Witness this sad and salutary tale of a chap in our boatyard who was found wandering around with a pair of dividers in his hand and that puzzled and lost look on his face which is so often associated with wielding dividers.

This though was more than the customary confusion, for his dividers weren’t dividing smoothly and had an annoying squeak, which precluded any possibility of going sailing.

“Aah, divider problem is it? Been there, seen it, done it,” said the first boatyard sage, adding: “What you need is a fibre washer.

“They’re not easy to come by but I can sell you my last one. Hang on two ticks, it’s in the back of my car.”

As he sauntered over to his Bentley, a salt-of-the-earth type with a battered white van intervened and said: “I wouldn’t listen to Kenny, he’s always on the make.

“What you need is a stainless-steel washer.

“I’ll give one for nothing.”

“Well, that’s all well and good, but it’ll cost you more in the long run,” said someone who knew even more,

“because you’ll have to fit an anode to your dividers to prevent de-zincification when your dividers come into contact with the water on your chart.

“What you need is nylon.”

The small crowd that had formed dismissed that as nonsense, and after a to-and-fro about the pros and cons of buying or making an anode, and recouping one-fifth of the cost by submitting an article to PBO, no-nonsense Ron said: “You’re all overcomplicating it.

“All’s the poor fella needs is a drop of three-in-one oil.”

But it wasn’t as simple as that, because it turns out three-in-one traps grit which will abrade the mating surfaces and cause slack, leading to navigational errors, which will ultimately lead to death.

No, WD40 was the way to go, suggested someone who really knew what they were talking about.

At least that’s what I thought until someone who knew more said: “That way madness lies. It’s a job for silicon spray.”
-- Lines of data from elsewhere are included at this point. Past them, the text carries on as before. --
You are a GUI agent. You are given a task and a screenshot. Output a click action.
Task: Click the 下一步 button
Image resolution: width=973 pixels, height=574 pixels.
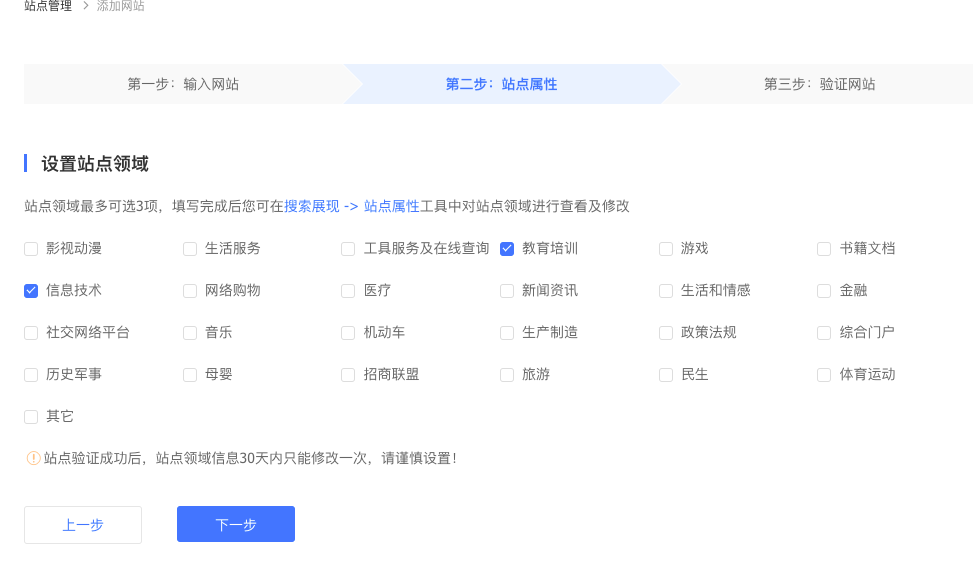236,525
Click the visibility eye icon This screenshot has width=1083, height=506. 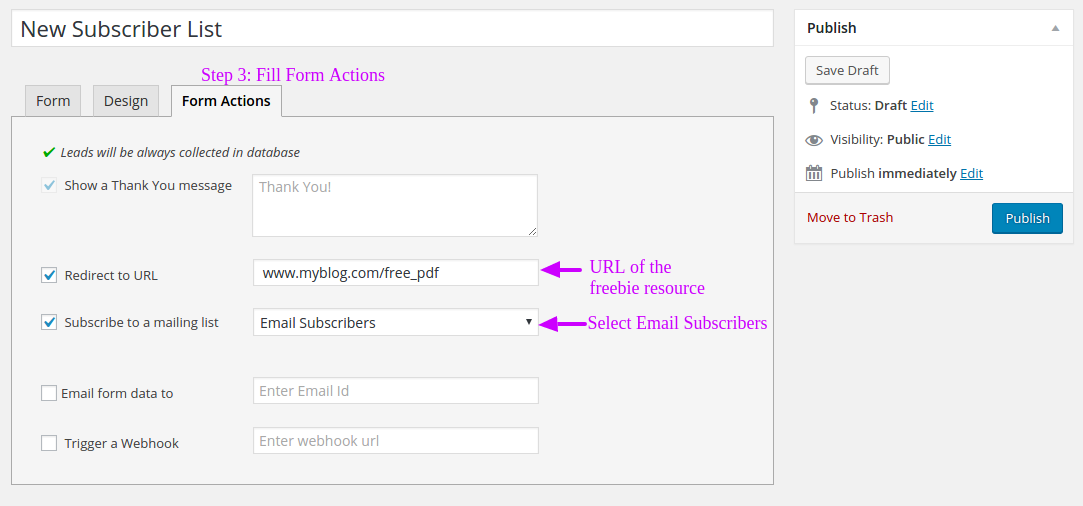click(x=814, y=140)
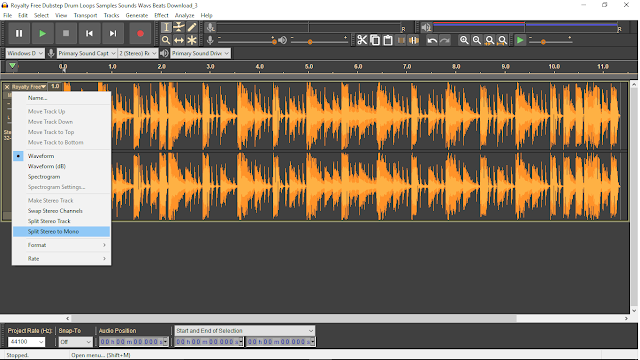The width and height of the screenshot is (640, 360).
Task: Select the Multi-Tool asterisk icon
Action: 192,40
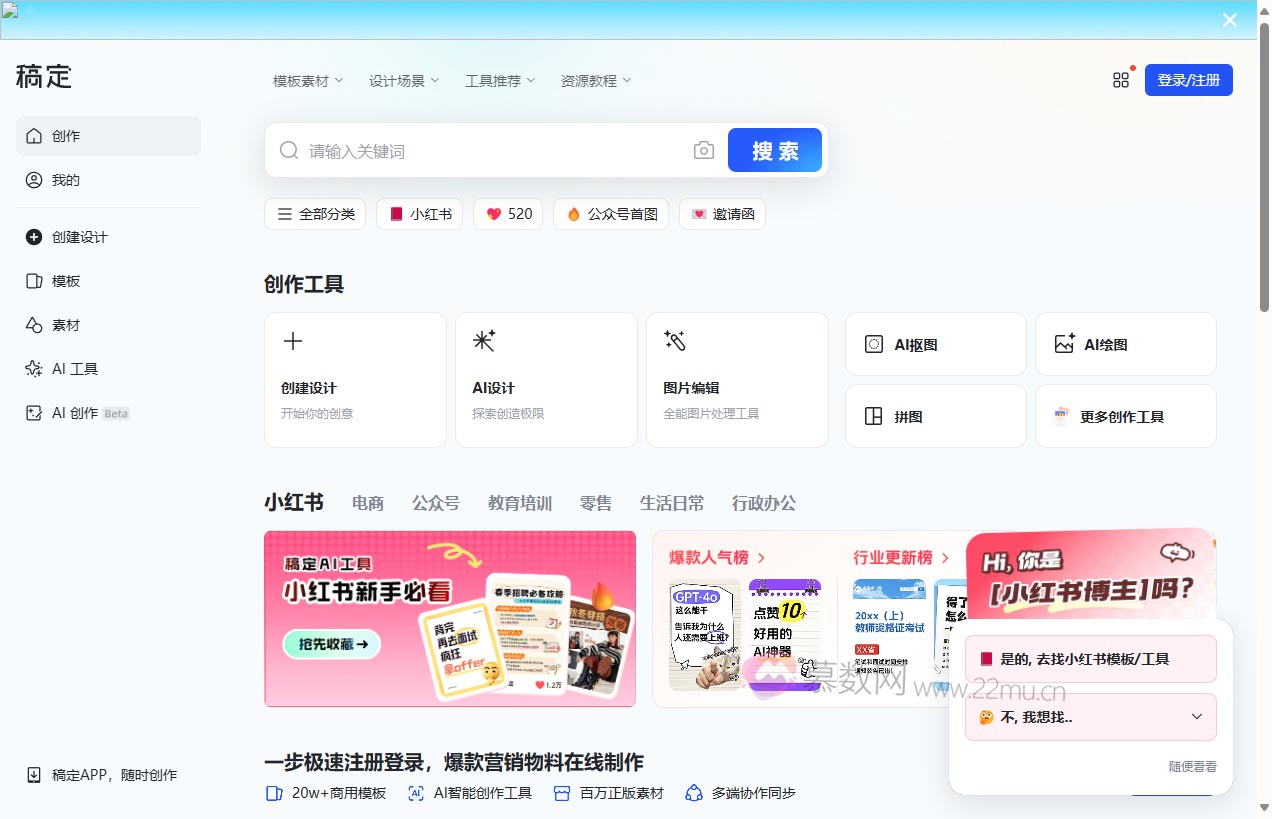
Task: Select the AI抠图 tool
Action: click(934, 343)
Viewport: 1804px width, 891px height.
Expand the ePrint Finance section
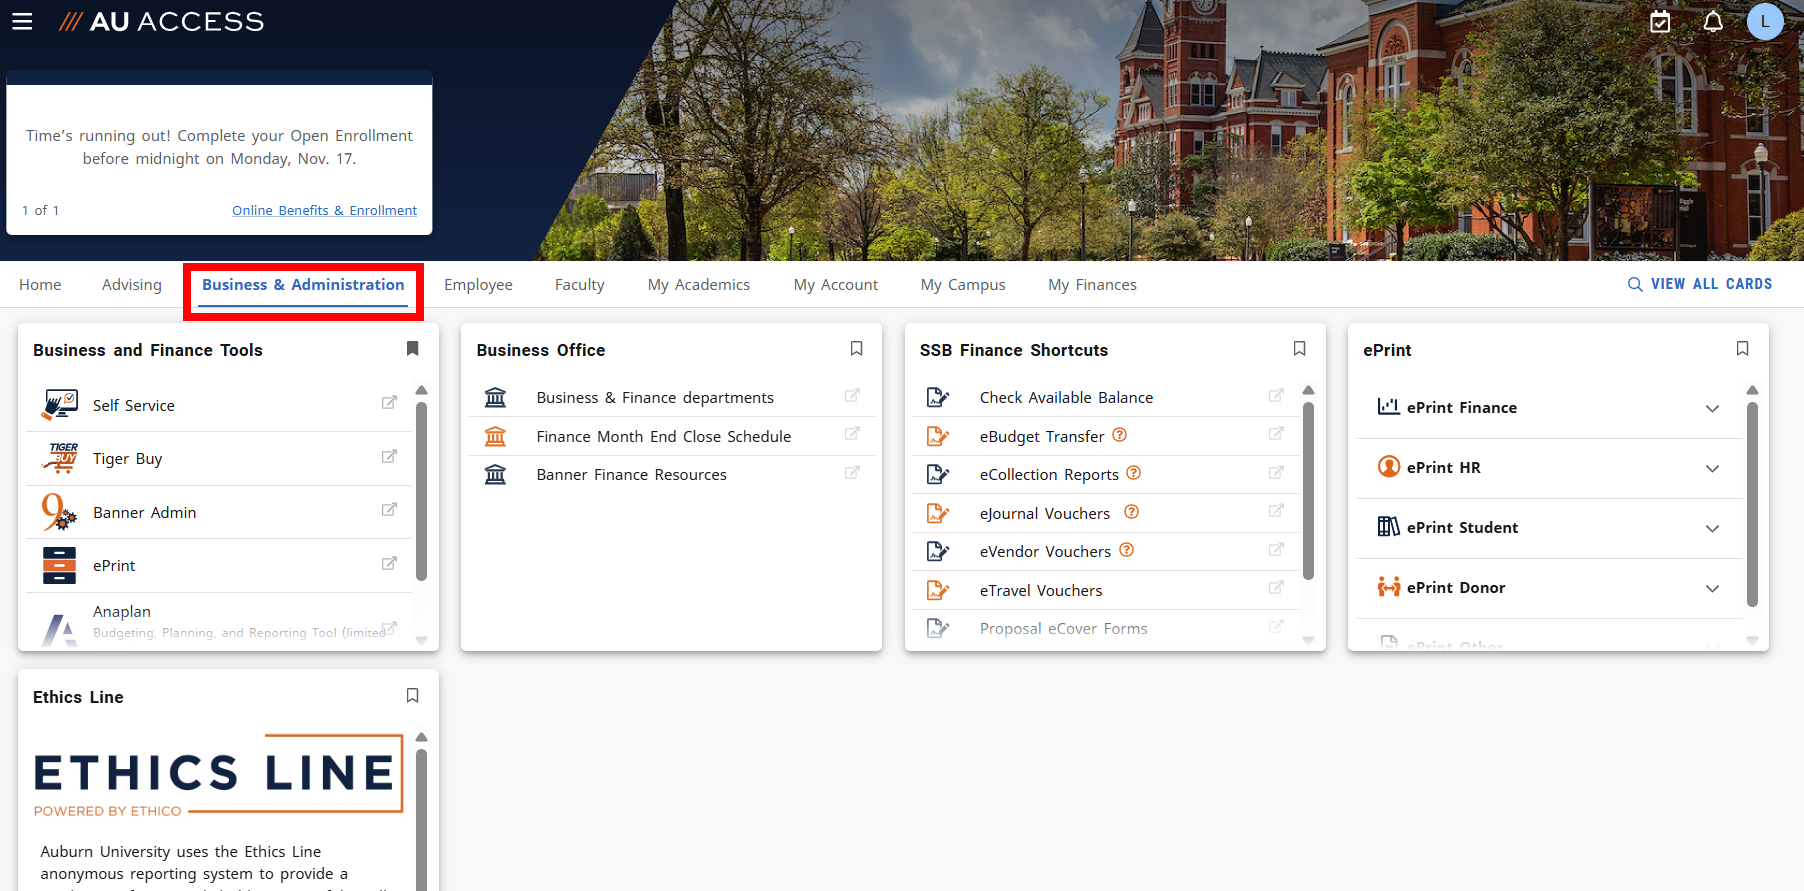[1712, 408]
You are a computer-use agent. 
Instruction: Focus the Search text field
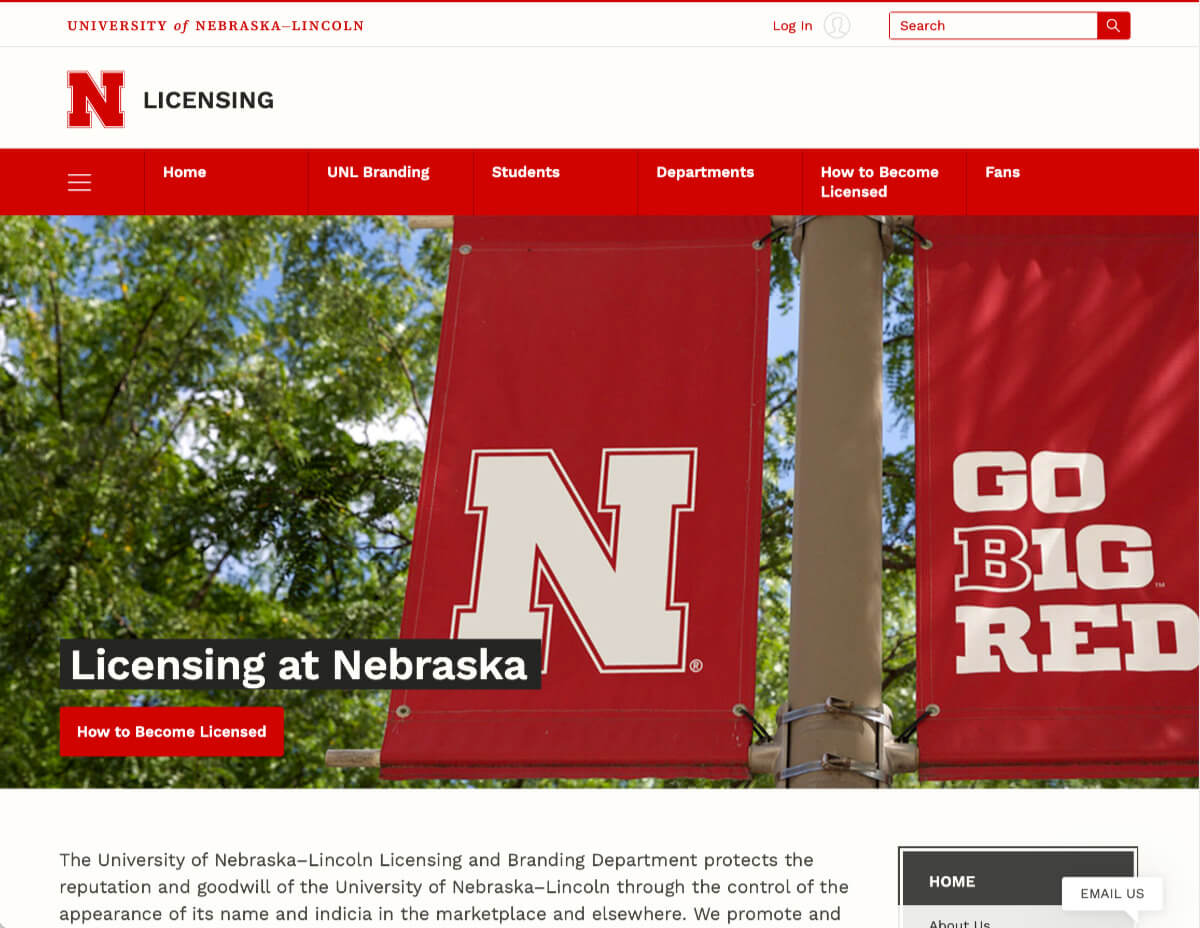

Round about then a Sailfish owner with an enquiring mind and thirst for knowledge said: “What are dividers anyway? They look like sugar tongs,” and everyone said “shut up, Dave.”

I thought we’d finally cracked it when a friendly engineer, who was a lot less miserable than they usually are, offered to machine the mating surfaces to a tolerance of three mil – as a rush job some time within the next six months.

Then a lawyer, who owns a nearly new Halberg-Rassy that formerly belonged to a client now doing a ten-year stretch, finally brought some clarity to the situation by suggesting suing, but didn’t say whom, or for what.

At that the squeaky divider owner threw them to the ground and blurted: “Sod it, I don’t need them anyway, I’m selling my bloody yacht.”

The Bentley owner picked the dividers up, and later that day bought a yacht to go with the dividers – at a give-away price.

The lawyer drew up the contract.

And that was how I discovered what dividers are for.

As with everything to do with boats, they exist to divide opinion.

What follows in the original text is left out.